Format the records between the lines holding "Click the 15:10:50" and "Action: pos(409,142)", inclusive, as a JSON list of strings with one string per line and blank lines omitted.

─── AVAILABLE RECORDS

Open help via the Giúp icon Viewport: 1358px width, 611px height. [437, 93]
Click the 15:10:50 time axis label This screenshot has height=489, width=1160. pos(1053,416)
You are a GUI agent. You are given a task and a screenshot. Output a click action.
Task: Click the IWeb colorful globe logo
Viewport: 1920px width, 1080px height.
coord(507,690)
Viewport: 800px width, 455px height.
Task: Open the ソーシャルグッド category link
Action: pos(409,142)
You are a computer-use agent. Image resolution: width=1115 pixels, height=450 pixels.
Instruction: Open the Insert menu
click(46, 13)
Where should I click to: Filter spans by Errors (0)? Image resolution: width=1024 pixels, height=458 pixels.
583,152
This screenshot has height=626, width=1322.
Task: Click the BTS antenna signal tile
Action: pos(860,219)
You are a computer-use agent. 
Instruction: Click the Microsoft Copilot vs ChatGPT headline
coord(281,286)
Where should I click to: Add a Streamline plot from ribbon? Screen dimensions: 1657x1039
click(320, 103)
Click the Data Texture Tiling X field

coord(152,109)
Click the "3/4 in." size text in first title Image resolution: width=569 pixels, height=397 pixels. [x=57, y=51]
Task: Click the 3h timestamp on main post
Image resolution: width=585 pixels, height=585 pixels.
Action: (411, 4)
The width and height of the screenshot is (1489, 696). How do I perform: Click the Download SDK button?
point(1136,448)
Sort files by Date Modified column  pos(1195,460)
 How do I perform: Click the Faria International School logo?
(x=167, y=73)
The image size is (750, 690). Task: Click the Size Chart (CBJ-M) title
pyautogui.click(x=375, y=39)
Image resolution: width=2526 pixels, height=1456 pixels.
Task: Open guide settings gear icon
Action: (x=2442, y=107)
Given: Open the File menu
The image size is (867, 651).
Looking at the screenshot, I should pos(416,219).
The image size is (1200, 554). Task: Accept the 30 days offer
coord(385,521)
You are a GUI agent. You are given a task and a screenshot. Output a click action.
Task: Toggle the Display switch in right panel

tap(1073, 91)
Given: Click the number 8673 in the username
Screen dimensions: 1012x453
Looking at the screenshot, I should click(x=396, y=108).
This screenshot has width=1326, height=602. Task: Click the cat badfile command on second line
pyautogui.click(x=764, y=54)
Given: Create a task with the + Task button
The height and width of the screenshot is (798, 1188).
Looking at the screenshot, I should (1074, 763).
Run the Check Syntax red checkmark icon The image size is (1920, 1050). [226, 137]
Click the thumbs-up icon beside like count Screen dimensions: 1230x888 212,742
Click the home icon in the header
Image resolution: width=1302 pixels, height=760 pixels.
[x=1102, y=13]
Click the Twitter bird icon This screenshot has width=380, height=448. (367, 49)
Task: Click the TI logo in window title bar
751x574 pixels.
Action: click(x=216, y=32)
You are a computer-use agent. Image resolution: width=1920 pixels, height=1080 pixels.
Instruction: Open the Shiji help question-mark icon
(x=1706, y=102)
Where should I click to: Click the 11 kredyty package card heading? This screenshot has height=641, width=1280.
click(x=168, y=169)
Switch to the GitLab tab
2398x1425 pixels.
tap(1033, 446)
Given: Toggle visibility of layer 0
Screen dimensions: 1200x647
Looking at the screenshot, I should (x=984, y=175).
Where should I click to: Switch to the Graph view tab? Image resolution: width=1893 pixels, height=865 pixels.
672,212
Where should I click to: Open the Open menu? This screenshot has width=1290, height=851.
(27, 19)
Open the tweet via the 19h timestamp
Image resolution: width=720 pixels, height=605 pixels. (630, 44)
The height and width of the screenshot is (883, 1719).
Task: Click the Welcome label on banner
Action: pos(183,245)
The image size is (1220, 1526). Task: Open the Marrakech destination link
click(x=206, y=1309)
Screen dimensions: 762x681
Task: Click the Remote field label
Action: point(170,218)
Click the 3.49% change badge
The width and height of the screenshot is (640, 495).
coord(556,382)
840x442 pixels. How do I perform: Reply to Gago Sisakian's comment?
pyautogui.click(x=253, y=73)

──────

IN RESPONSE:
[
  "Click the 15:10:50 time axis label This screenshot has height=489, width=1160. pos(1053,416)",
  "You are a GUI agent. You are given a task and a screenshot. Output a click action.",
  "Task: Click the IWeb colorful globe logo",
  "Viewport: 1920px width, 1080px height.",
  "coord(507,690)",
  "Viewport: 800px width, 455px height.",
  "Task: Open the ソーシャルグッド category link",
  "Action: pos(409,142)"
]